The FDA is asking consumers to avoid teas containing an ingredient called Star Anise. Teas containing this substance have been associated with illness in 40 people, including 15 infants. Although it's not marketed this way, some people are buying teas that contain Star Anise as a home remedy to help soothe babies with colic. Luckily, all the patients with bad reactions have recovered.. But that's after some pretty scary symptoms, ranging from seizures to vomiting and rapid eye movement. There are actually two versions of Star Anise. One is a commonly available Chinese version, which is considered safe by the FDA. But it's the Japanese variety of Star Anise that is widely recognized as toxic and should be used only for decorative purposes.
A widely used anti-depressant is showing promising results in people who suffer from Post Traumatic Stress Disorder, or PTSD. In a year long study at Emory University School of Medicine, researchers found that Paxil significantly reduces the three main symptoms of PTSD: re-experiencing the traumatic event, avoidance and emotional numbing and hyper arousal at inappropriate times. People with PTSD often suffer from some memory loss and trouble with concentration. The study also found that Paxil may help reverse memory loss and increase the patients' ability to learn and concentrate. The study will be published in the October 1st issue of Biological Psychiatry.
Say goodbye to the Food Pyramid as we know it. The USDA is beginning the process of redesigning the pyramid to make it easier for consumers to use. The new thinking is that the Food Pyramid should factor in the varying needs of people at different ages and with different activity levels. But you have your chance to vote on how food should stack up in the re-building of this pyramid. Consumers can submit written comments about changes in the food pyramid to:
Food Pyramid Reassessment USDA Center For Nutrition
3101 Park Center Drive Room 1034
Alexandria, VA 22302
You can read more about the proposed changes online. Just ( click here).
The government says any comments need to be sent the old fashioned way, by mail, and not e-mail. The Food Guide Pyramid was developed in 1992 as a tool to help consumers follow the USDA's dietary guidelines for Americans.
● ● ●
__About this exercise__
List the three main symptoms of PTSD that the health news briefs name. The data that follow have no connection to the health news briefs.

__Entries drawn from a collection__
● ● ●
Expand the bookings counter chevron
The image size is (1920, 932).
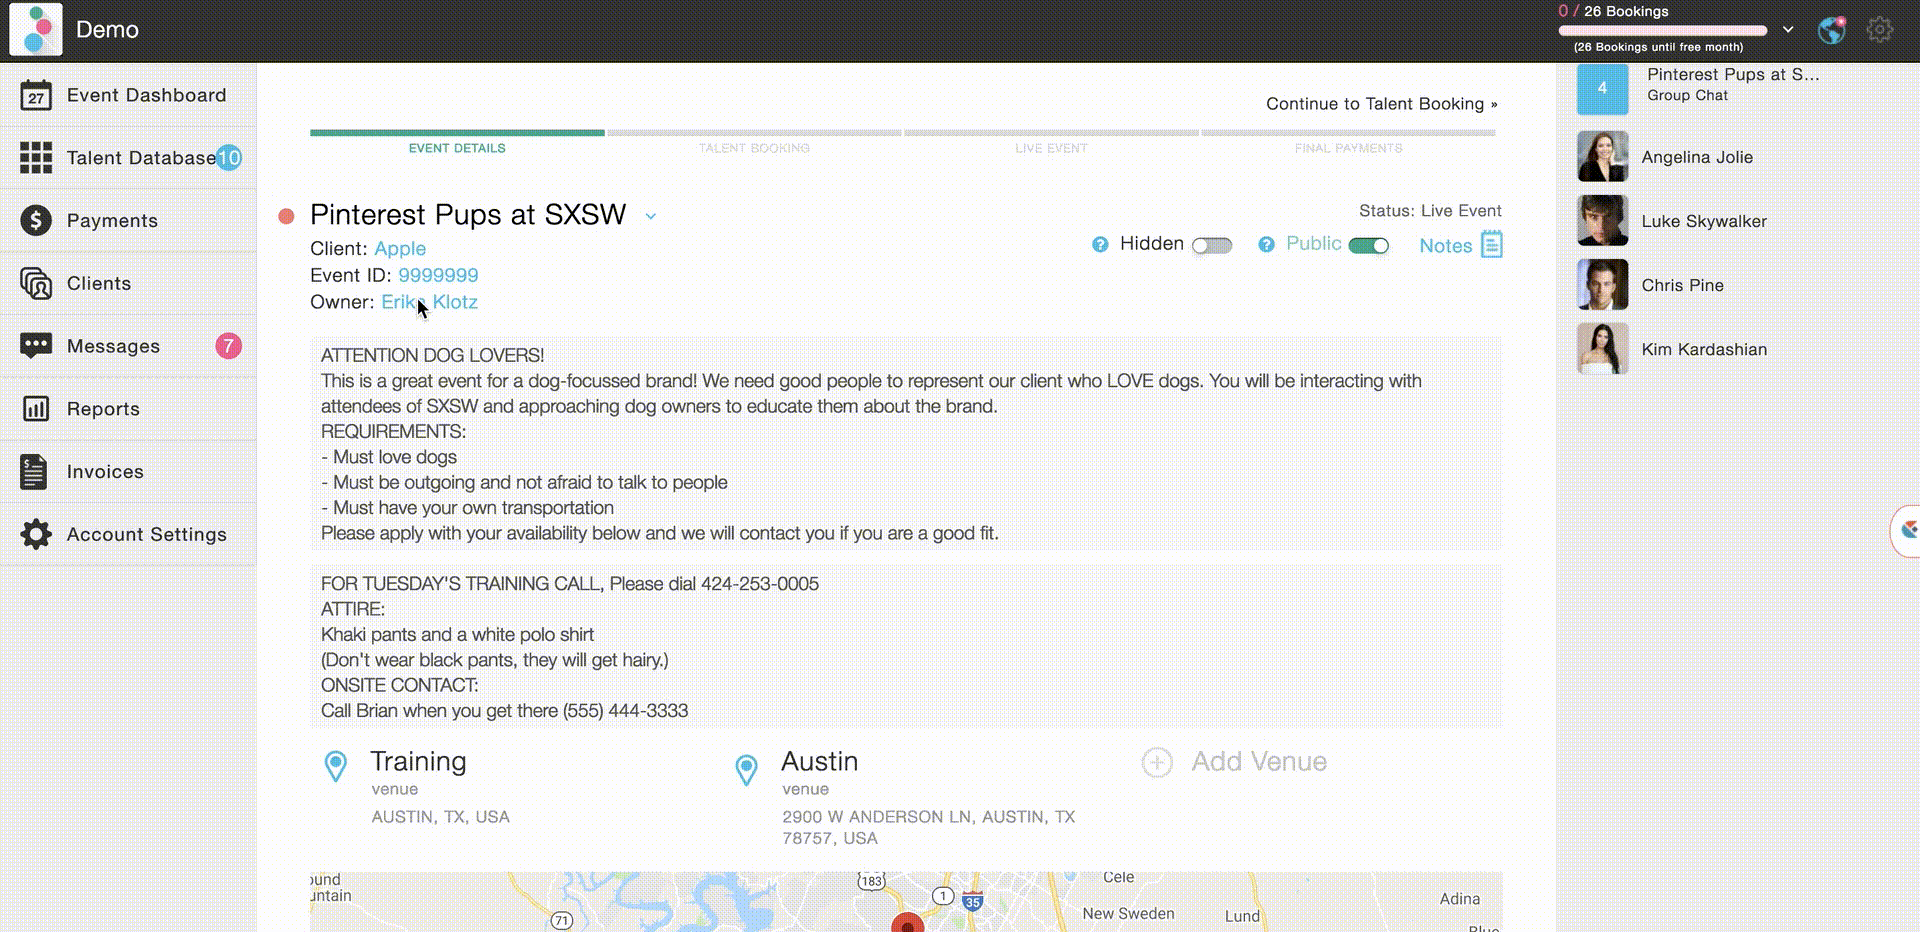pos(1788,30)
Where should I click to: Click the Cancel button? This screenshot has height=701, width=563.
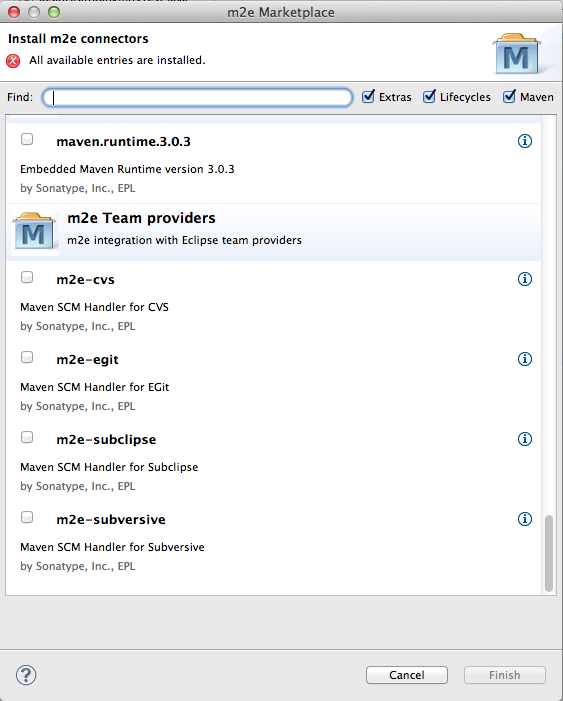click(x=406, y=675)
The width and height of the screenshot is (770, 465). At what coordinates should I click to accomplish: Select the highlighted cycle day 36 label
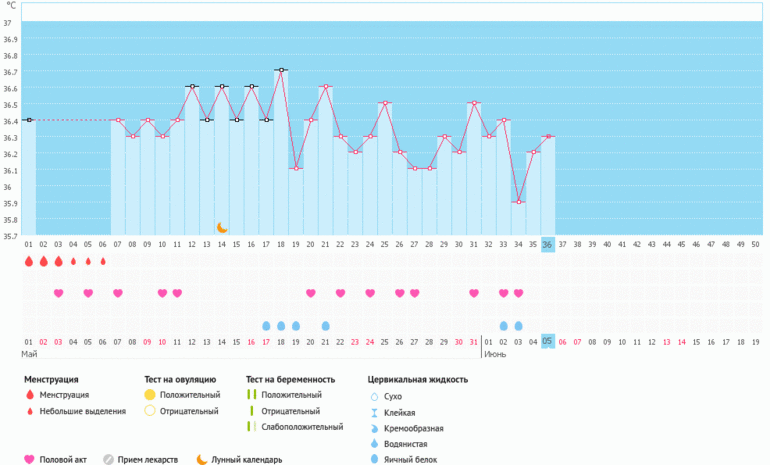(x=547, y=244)
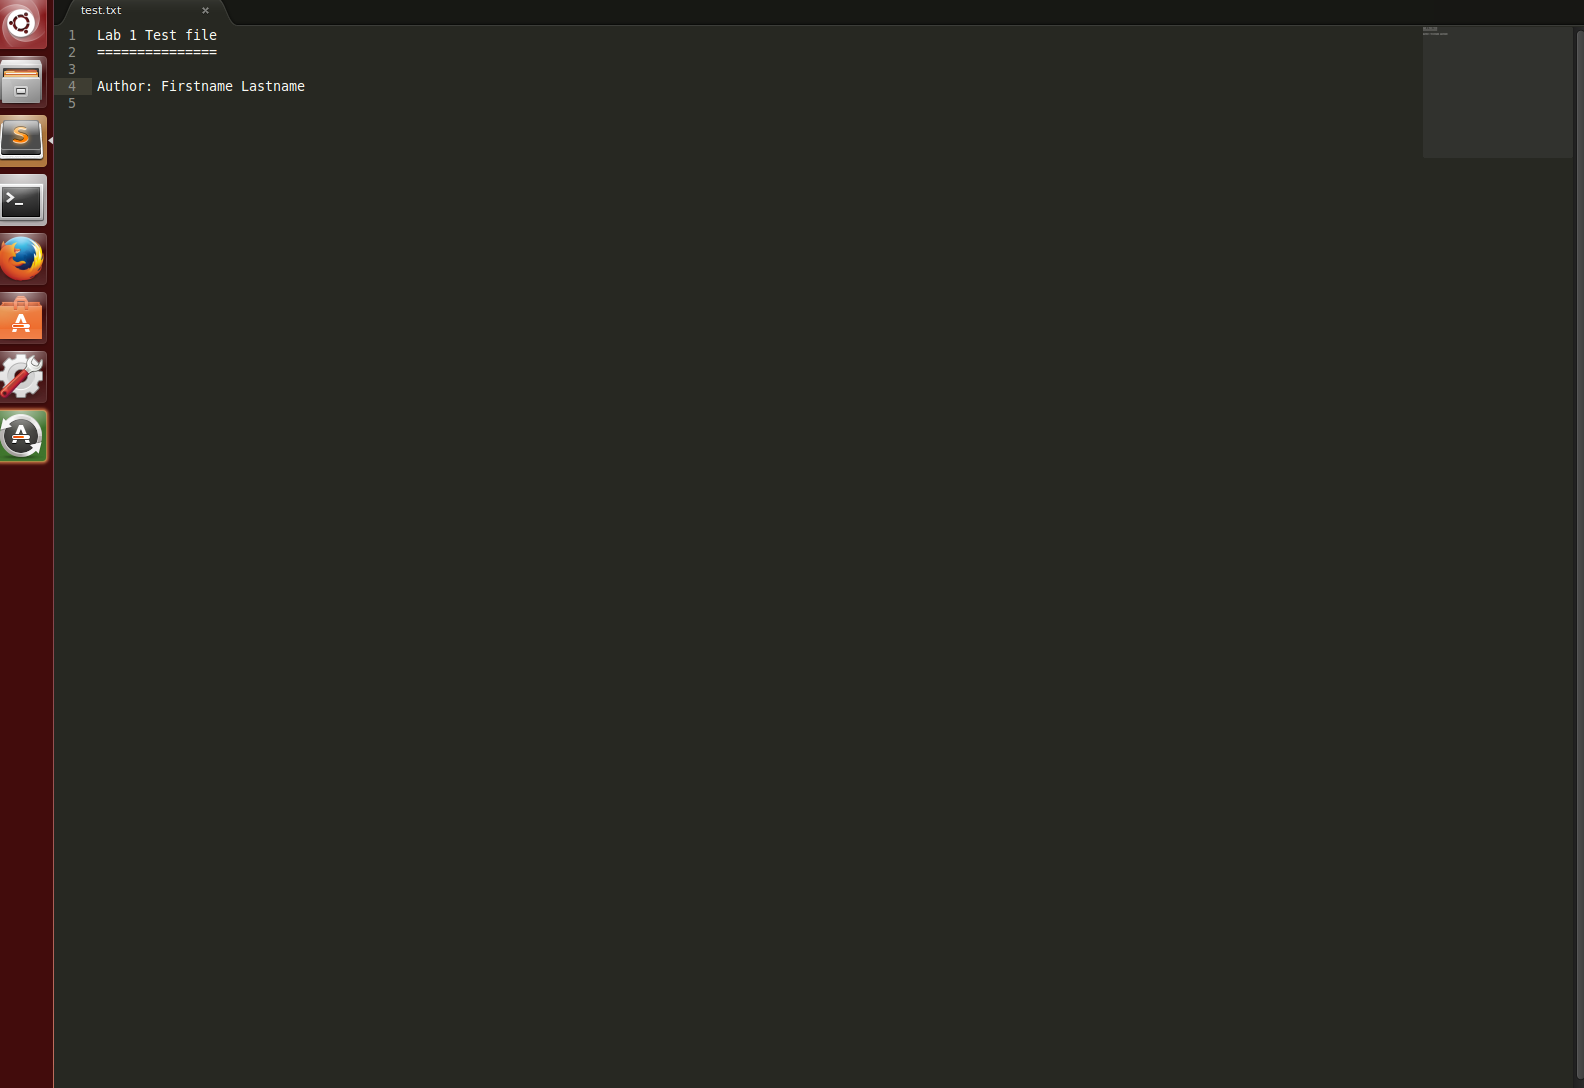Open the Ubuntu Dash home icon
1584x1088 pixels.
coord(22,23)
● ● ●
__Answer for this exercise__
- Re-experiencing the traumatic event
- Avoidance and emotional numbing
- Hyper arousal at inappropriate times